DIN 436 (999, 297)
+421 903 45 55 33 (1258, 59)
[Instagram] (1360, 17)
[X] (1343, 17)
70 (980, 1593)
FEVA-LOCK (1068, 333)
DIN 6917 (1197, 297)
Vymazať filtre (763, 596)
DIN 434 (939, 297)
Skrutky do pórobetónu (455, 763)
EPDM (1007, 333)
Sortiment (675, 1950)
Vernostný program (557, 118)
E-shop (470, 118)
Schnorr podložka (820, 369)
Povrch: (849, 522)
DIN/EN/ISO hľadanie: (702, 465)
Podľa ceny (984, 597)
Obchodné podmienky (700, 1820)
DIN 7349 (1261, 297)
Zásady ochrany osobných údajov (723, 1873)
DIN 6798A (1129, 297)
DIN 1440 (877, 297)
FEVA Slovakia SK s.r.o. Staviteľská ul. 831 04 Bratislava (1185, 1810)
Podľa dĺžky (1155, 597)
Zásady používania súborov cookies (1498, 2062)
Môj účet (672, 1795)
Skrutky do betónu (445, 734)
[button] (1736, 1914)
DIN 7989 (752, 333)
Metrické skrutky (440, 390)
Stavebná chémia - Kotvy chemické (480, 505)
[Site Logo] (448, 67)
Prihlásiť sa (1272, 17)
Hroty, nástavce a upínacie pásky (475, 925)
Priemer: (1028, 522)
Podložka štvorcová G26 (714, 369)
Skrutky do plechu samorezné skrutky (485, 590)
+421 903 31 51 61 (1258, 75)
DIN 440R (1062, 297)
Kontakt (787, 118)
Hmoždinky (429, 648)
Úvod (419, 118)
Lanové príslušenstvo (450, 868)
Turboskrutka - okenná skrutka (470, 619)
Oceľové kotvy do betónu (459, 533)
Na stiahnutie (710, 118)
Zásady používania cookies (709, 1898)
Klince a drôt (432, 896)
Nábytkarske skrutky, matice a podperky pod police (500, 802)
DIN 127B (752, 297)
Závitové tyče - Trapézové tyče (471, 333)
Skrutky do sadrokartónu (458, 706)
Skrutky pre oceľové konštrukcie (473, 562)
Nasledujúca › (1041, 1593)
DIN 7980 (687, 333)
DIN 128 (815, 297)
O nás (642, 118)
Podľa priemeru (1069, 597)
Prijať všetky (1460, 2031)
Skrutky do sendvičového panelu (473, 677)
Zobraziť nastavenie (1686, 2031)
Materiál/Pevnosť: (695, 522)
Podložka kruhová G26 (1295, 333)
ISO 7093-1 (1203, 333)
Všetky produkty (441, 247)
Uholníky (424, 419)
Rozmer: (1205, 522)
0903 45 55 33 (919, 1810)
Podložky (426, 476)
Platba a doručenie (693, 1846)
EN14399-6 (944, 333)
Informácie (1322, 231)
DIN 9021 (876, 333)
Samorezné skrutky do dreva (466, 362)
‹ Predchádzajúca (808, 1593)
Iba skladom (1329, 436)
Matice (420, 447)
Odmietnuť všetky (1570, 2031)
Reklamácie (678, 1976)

============================================================

Copy, character for character, the lines from the line that holds "Podložky (426, 476)" through the final line of the records above.

Podložky (426, 476)
Platba a doručenie (693, 1846)
EN14399-6 (944, 333)
Informácie (1322, 231)
DIN 9021 (876, 333)
Samorezné skrutky do dreva (466, 362)
‹ Predchádzajúca (808, 1593)
Iba skladom (1329, 436)
Matice (420, 447)
Odmietnuť všetky (1570, 2031)
Reklamácie (678, 1976)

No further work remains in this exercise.